* _Your task_
Below are entries; copy exactly the lines from the one with "The image size is (1080, 733)." through the one with "Click the 2nd quarter 2022 column header", both included, and leave out the rest.

* _Material for this exercise_
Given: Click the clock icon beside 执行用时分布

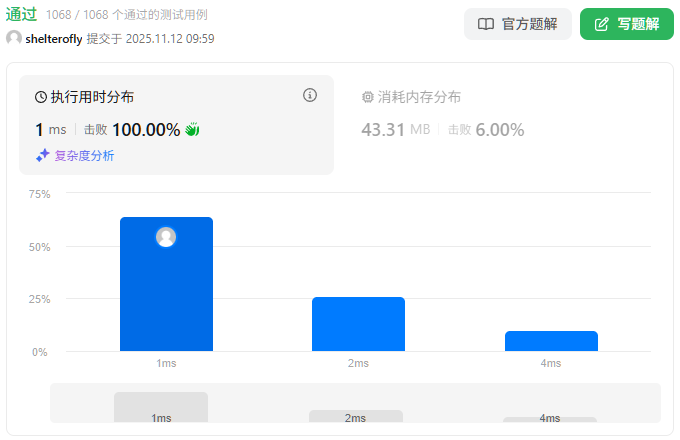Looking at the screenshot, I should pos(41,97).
---
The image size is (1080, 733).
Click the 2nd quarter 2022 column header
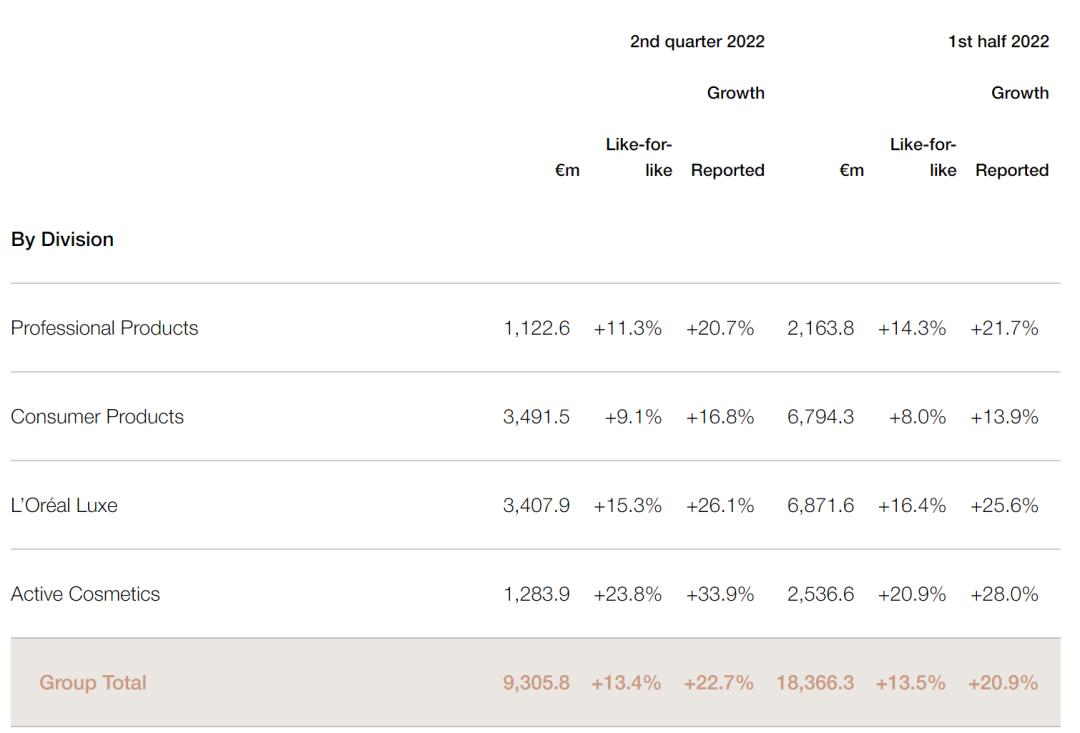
...
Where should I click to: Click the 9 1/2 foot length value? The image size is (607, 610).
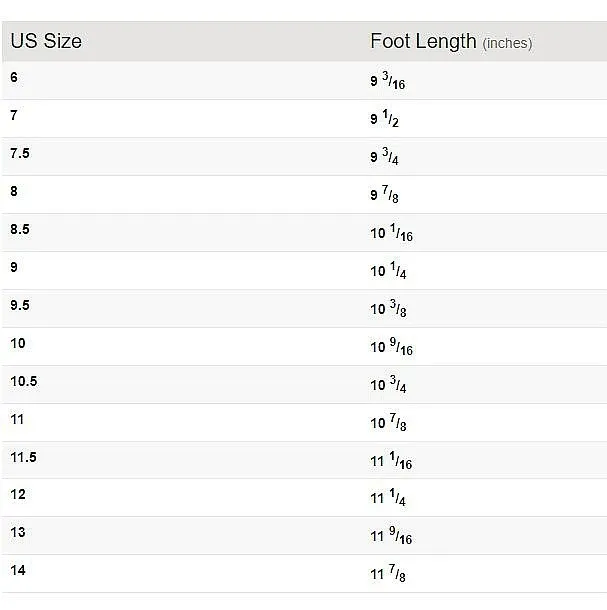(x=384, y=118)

* _Written reply_
The image size is (1080, 733).
Click the 2nd quarter 2022 column header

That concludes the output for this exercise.